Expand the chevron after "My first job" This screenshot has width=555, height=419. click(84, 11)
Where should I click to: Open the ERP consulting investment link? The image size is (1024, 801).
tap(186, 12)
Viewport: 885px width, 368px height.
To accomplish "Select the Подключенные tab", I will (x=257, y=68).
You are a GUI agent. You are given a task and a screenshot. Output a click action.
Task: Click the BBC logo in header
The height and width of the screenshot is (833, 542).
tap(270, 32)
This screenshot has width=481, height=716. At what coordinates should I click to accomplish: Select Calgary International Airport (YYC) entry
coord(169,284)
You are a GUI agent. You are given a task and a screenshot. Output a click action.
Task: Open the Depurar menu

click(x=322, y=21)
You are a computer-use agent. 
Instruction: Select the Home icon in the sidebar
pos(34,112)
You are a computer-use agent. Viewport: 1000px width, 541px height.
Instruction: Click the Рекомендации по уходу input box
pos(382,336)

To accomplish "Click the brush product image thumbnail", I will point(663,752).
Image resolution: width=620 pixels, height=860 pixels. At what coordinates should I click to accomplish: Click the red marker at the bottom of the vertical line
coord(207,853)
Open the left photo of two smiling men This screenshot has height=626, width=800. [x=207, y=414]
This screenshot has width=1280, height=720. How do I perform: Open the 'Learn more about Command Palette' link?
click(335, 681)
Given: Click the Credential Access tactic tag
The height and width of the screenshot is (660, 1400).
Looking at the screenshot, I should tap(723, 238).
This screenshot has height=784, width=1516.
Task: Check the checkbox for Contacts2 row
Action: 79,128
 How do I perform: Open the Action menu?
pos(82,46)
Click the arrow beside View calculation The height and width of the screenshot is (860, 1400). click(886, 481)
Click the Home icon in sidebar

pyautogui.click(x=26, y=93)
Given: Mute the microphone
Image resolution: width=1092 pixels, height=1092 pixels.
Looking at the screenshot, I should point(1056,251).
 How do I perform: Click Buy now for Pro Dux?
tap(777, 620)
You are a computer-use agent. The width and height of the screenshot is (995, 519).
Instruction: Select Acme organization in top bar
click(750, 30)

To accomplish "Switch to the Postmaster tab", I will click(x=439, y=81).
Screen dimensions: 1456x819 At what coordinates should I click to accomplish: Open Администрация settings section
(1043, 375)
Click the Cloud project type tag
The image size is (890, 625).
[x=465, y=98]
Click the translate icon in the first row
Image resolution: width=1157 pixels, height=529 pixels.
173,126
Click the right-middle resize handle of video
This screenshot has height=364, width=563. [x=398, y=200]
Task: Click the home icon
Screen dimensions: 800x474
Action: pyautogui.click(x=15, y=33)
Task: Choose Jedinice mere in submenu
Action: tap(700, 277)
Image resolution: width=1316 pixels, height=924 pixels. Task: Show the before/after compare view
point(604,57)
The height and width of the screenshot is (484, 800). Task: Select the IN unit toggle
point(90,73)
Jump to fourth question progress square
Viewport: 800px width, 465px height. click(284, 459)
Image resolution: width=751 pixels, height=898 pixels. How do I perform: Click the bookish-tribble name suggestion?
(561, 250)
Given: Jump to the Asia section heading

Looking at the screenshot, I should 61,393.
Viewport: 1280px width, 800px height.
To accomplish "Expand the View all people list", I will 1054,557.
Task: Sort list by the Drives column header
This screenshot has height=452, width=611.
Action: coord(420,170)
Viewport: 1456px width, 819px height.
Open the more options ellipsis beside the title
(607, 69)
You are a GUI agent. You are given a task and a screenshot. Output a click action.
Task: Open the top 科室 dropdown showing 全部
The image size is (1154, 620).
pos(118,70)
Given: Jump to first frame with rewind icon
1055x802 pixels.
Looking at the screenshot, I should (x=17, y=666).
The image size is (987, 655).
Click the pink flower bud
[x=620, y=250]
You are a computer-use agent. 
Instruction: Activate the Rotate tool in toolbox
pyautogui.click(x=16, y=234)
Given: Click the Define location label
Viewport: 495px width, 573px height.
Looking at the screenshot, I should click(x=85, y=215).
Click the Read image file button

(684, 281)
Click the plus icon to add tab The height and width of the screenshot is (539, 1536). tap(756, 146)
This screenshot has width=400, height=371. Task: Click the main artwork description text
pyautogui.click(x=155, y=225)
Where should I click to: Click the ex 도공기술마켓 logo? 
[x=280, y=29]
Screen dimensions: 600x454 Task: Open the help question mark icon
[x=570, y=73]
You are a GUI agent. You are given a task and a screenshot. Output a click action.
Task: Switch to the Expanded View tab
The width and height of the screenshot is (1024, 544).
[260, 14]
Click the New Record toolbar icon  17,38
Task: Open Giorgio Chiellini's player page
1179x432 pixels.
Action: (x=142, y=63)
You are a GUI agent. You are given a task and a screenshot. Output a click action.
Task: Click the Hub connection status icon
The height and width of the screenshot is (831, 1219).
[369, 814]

* _Challenge_: Find each line in the listing above that contains the word "dimensions", matching case exactly, and copy those lines.

* _Expected output_:
Screen dimensions: 1456x819 At what coordinates should I click to accomplish: Open Администрация settings section
Screen dimensions: 800x474
Screen dimensions: 600x454 Task: Open the help question mark icon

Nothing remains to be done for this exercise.